In the Iraq war, 2003-2012, approximately 5000 American soldiers died in ten years. An equivalent number of German soldiers died every three days during the First World War; and this number of deaths continued for over four years.It is nearly impossible to grasp this event—the quantity of slaughter—or to imagine the impact of the First World War on the German people.

The magnitude of the trauma is suggested in the following address presented at a convention in Berlin by a disabled veteran (cited in Whalen):

A gash goes through all our lives, and that gash is the war. With a brutal hand it has torn our lives in two. Everyone here experienced it differently, but everyone sensed the demonic quality of the war. It was like some elemental catastrophe, I don’t know how else to say it, which threw the entire planet into torment.

We know and feel, that the war didn’t only have external effects. It did not just change the map of the world, it changed the soul of human beings. We ourselves cannot entirely sense the enormous impact of the war on the human spirit, because we were part of it…we who have lived through this inferno can never be free from it. It has affected all our lives.
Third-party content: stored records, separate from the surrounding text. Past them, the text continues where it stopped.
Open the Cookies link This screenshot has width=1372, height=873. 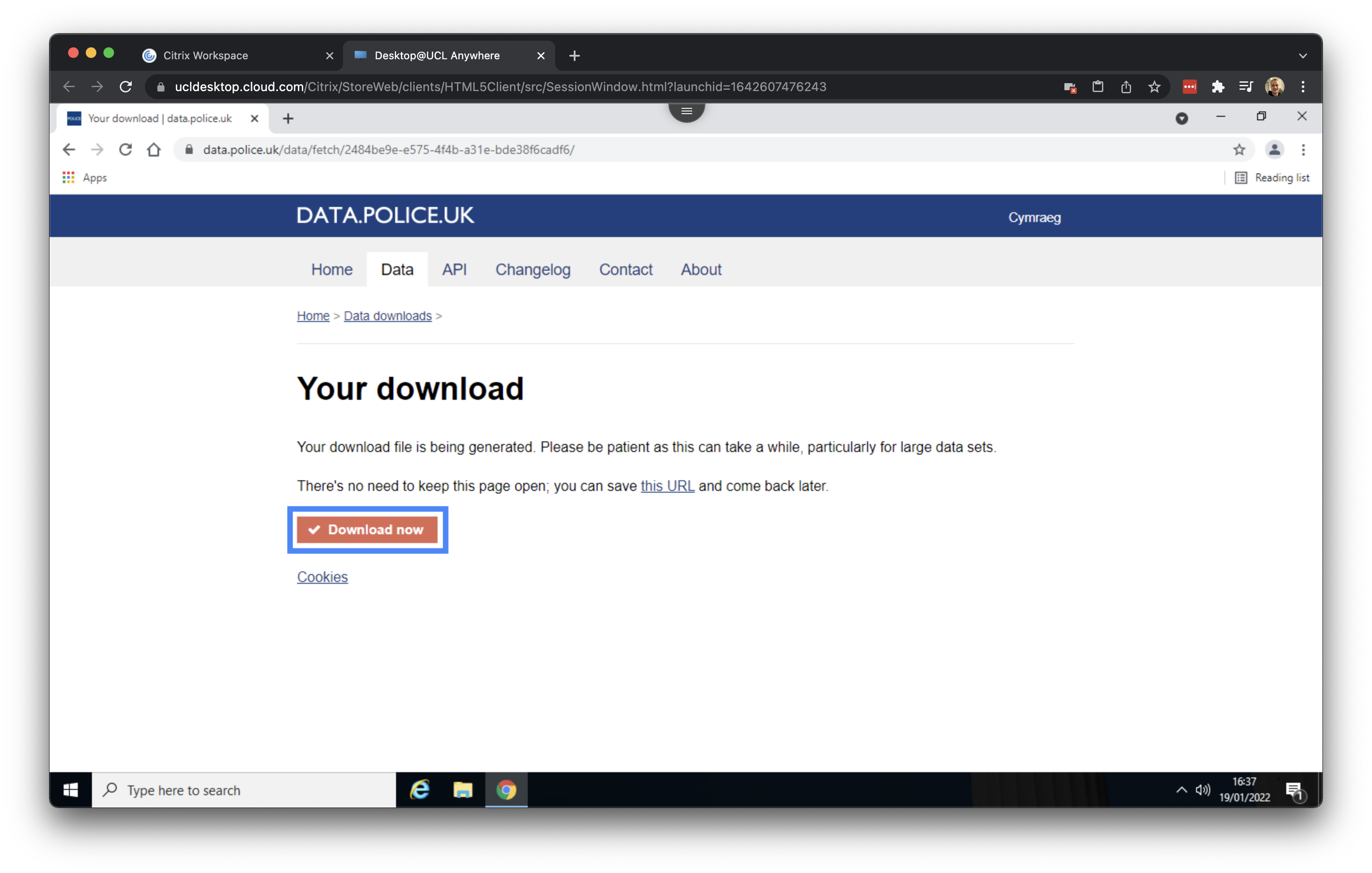click(x=322, y=577)
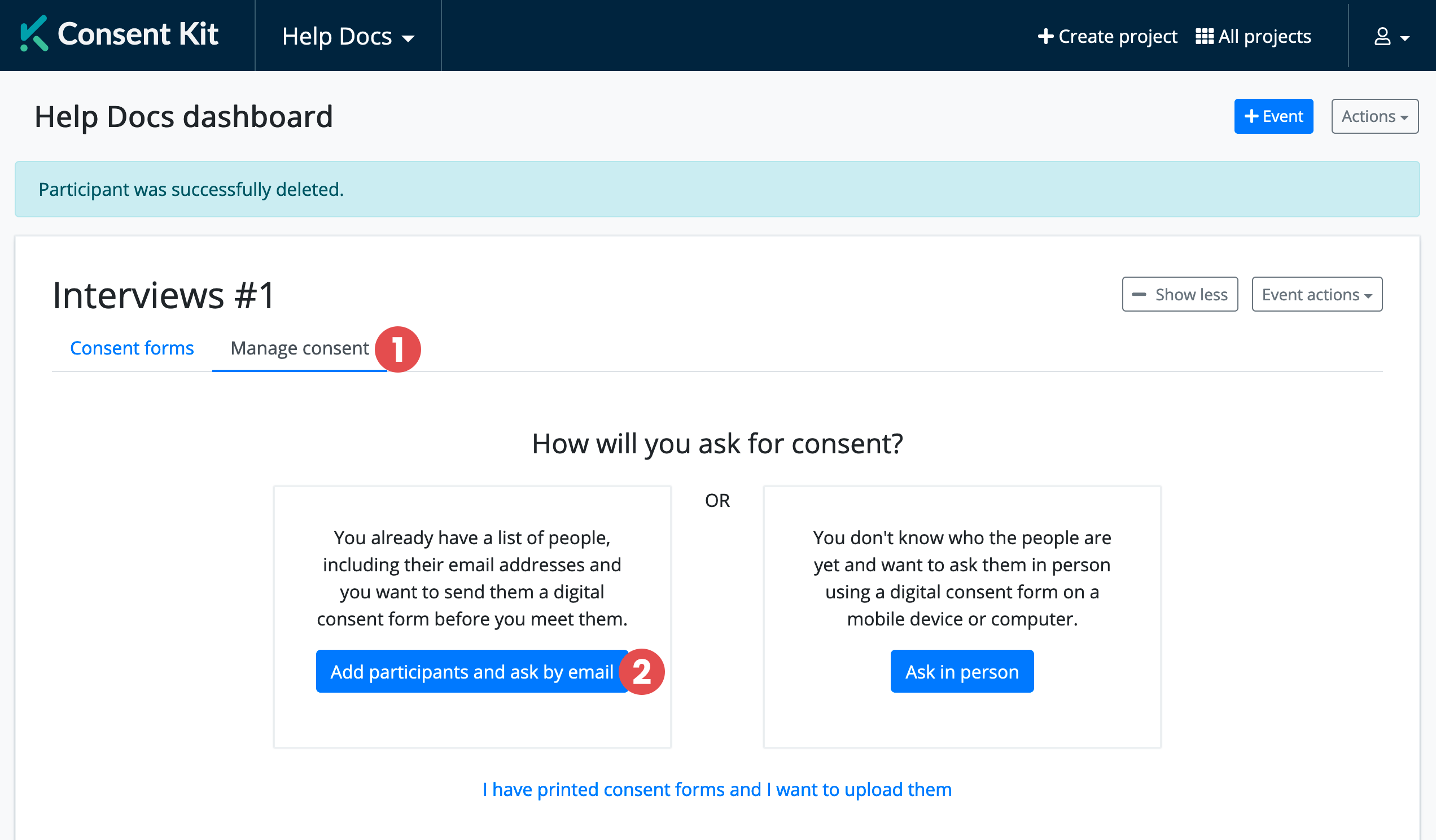Click the plus icon on Event button
The width and height of the screenshot is (1436, 840).
point(1251,116)
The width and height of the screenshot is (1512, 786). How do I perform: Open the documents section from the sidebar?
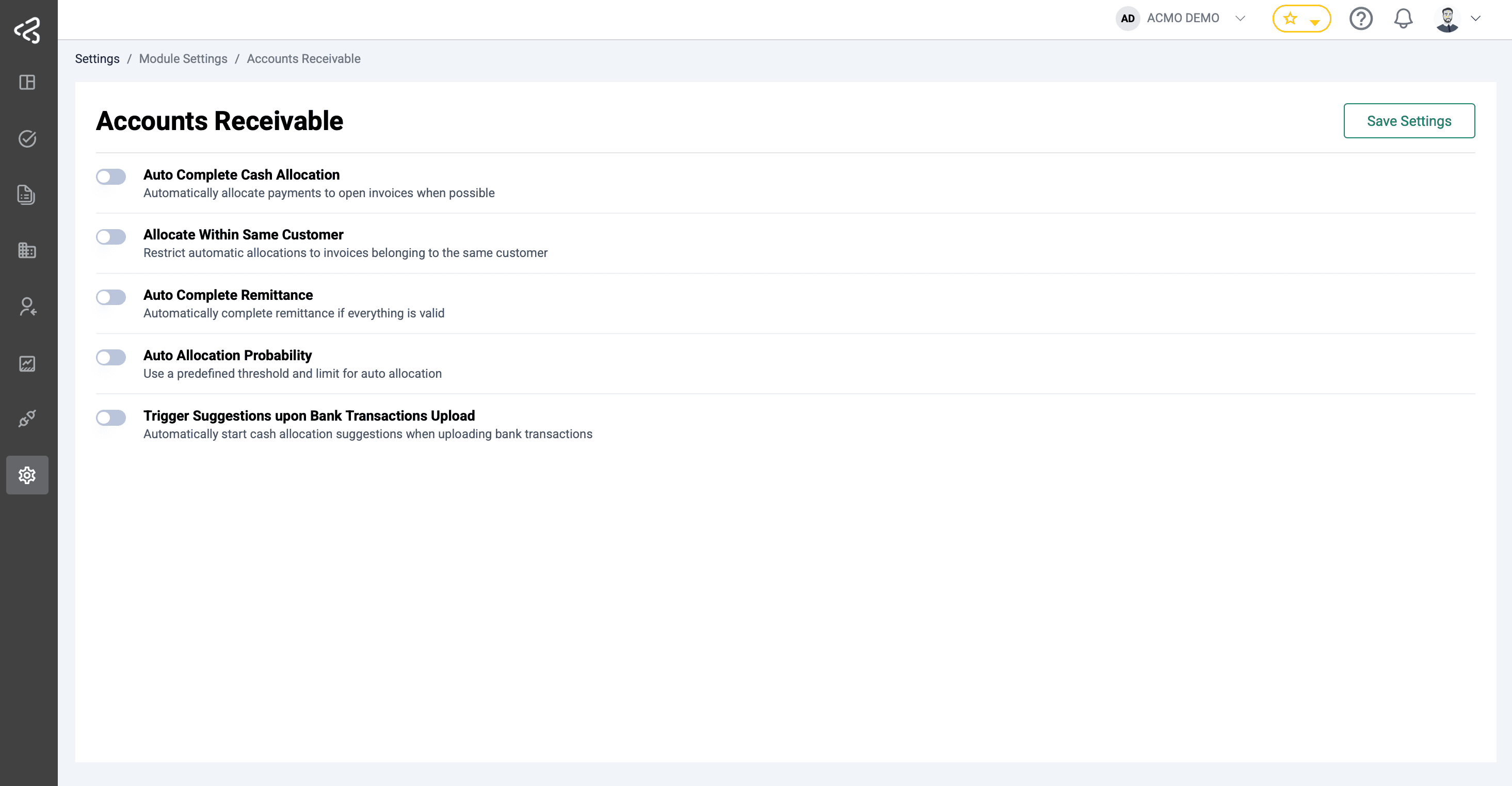point(27,194)
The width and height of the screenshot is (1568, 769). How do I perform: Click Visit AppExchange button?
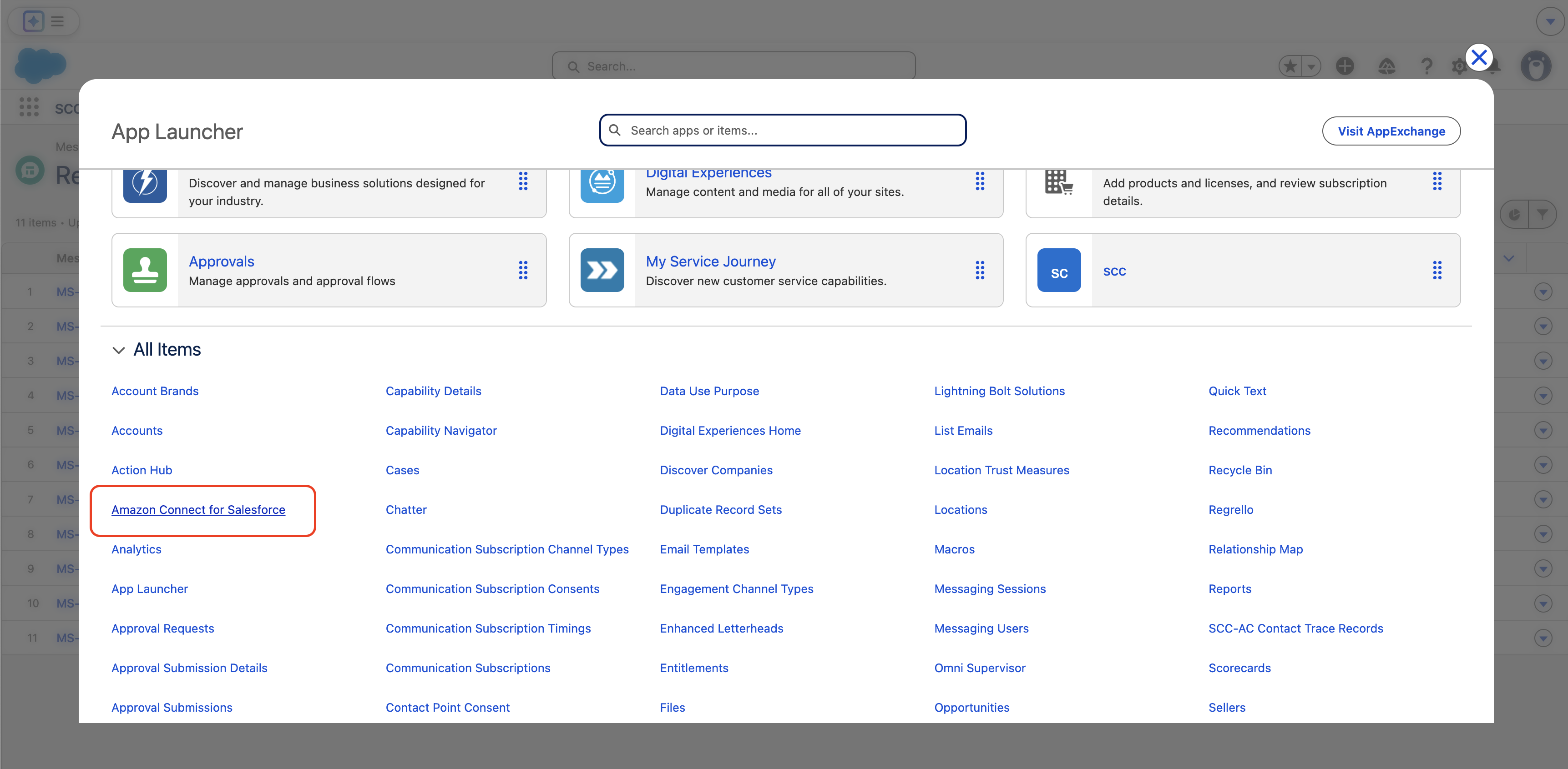1391,131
Of course, there were protests toward the end of and after the war—and Germany was on the brink of revolution. Finally, however, patriotism, nationalism—belief in one’s country—won out. Despite the havoc and destruction wreaked upon people by their own nation, it was difficult for most people to say what was true: that the German government had been responsible for killing and mutilating millions of young men.

If the Nation Can Kill Its Best Citizens, Why Can’t It Kill Its Worst?

Adolf Hitler came to embody German patriotism or nationalism—refusing to critique Germany (and therefore to critique war). Though death had “snatched so many dear comrades and friends from our ranks,” Hitler averred in Mein Kampf, it would have been “a sin to complain” because, after all, were they not “dying for Germany”?

Because death has occurred in the name of one’s beloved nation, it is a “sin to complain.” No matter the extent of suffering that one’s nation has caused, Hitler—like many others—refuses to say that his country is destructive, or evil; to contemplate abandoning her.

Like Hitler, Hoche and Binding are unable to critique Germany directly, posing simple questions like: “Why did my nation sacrificed the finest flower of humanity?”  “Why—during the First World War—was the battlefield strewn with thousands of dead youths?” They refuse to acknowledge the destruction wrought by their nation. Rather, they perform an oblique, indirect critique by comparing the care provided for soldiers with the care provided for mental patients. Why are the most valuable lives treated so wastefully, while the state provides excellent care for lives that are worthless?

Here lay the origins of the ideology of mass murder—arising from the wreckage of the First World War. Unable to pose the question, “Why did our nation kill its healthiest or best citizens?” Hoche and Binding declared, “If our nation can kill its healthiest or best people, why can it not also kill its unhealthiest or worst people?”